**PROBLEM REQUIREMENTS:** Copy the records below exactly, from the line containing "This screenshot has height=489, width=1024." through the last line, and leave out every picture.
----
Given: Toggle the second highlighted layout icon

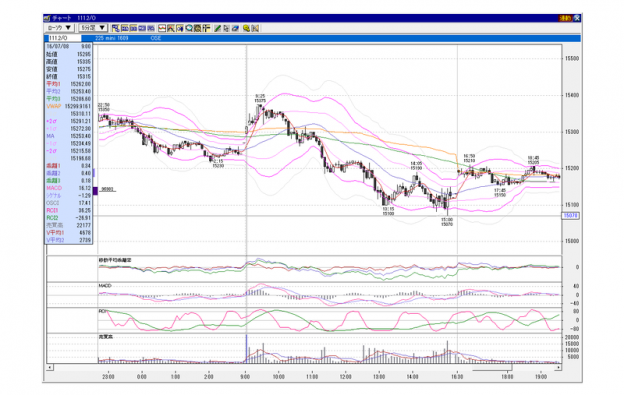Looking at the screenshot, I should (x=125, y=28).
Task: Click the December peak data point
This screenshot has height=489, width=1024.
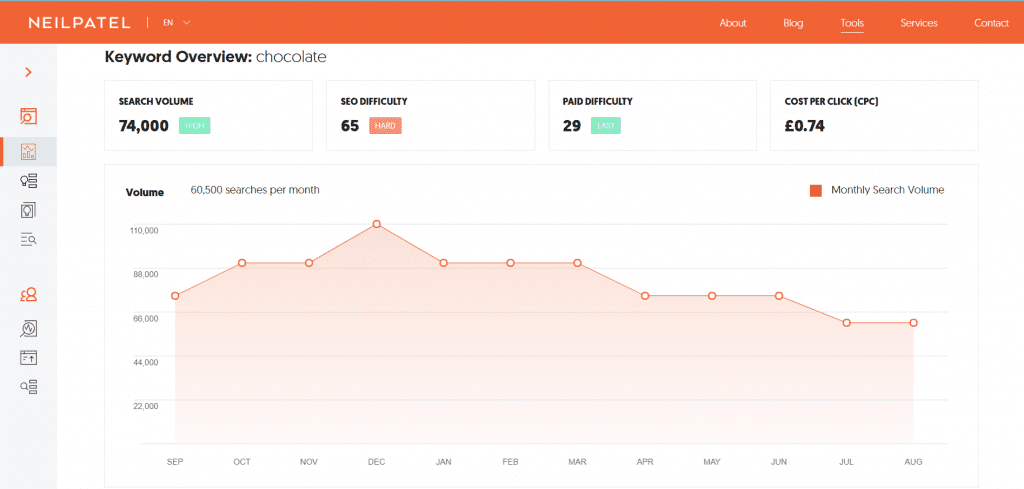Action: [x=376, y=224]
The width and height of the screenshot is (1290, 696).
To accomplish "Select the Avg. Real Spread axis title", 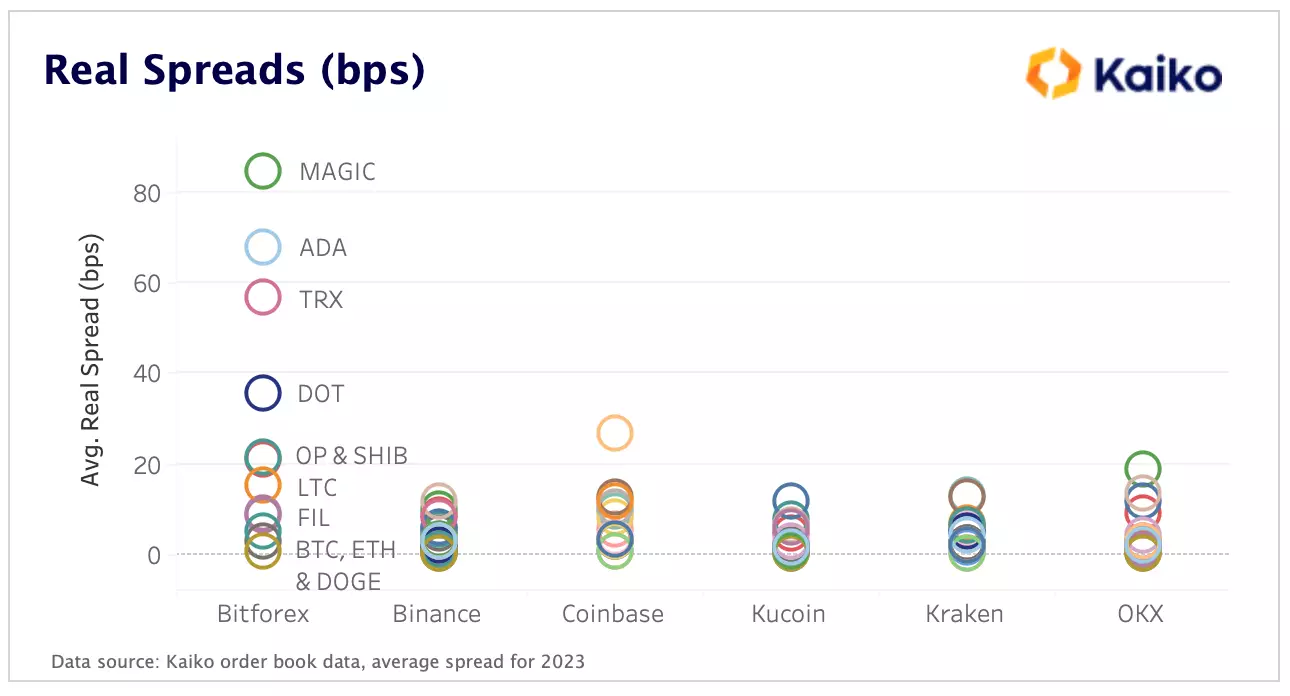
----
**ANSWER:**
This screenshot has height=489, width=1024.
Action: [x=376, y=224]
The width and height of the screenshot is (1290, 696).
To accomplish "Select the Avg. Real Spread axis title", 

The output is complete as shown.